Problem details.
In the entries below, find the line containing "Where should I click to: Go". Write out that line and all lines after it, exactly, and nothing else.

[[ Recorded information open ]]

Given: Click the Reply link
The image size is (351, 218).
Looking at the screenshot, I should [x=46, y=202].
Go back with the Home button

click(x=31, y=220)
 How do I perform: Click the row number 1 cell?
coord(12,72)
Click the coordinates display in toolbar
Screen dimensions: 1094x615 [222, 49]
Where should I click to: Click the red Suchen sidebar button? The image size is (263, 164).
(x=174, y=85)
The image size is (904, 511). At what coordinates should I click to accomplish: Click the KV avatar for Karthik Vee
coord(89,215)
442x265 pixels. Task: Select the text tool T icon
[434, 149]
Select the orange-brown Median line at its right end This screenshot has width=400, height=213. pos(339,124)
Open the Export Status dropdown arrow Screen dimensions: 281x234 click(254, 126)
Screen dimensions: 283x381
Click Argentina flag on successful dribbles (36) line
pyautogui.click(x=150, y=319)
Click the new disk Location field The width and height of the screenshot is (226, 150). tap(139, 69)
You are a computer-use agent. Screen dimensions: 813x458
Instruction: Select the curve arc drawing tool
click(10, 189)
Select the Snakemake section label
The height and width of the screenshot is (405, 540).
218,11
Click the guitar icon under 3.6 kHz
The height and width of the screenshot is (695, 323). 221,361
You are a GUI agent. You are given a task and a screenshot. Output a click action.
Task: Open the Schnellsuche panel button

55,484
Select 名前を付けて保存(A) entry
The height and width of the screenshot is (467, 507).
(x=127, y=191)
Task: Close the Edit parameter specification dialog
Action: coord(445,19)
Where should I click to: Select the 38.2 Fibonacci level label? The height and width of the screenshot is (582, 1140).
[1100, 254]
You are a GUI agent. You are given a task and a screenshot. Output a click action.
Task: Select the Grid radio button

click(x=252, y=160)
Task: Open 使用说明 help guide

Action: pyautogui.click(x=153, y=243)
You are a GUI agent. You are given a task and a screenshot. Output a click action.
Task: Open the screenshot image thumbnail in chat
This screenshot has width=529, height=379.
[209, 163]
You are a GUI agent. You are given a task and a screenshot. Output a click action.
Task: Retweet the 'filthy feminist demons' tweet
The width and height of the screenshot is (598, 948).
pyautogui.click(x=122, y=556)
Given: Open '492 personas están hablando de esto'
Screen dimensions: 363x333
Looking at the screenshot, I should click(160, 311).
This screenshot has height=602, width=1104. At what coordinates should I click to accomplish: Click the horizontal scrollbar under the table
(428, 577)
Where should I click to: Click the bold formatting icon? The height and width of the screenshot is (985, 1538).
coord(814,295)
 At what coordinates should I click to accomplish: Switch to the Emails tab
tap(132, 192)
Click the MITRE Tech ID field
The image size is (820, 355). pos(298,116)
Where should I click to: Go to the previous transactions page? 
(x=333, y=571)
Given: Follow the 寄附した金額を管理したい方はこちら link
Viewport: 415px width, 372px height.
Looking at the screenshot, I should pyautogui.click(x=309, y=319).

[[ Recorded information closed ]]

Problem solution.
Where should I click to: Go to the previous transactions page? 
(x=333, y=571)
Given: Follow the 寄附した金額を管理したい方はこちら link
Viewport: 415px width, 372px height.
Looking at the screenshot, I should pyautogui.click(x=309, y=319).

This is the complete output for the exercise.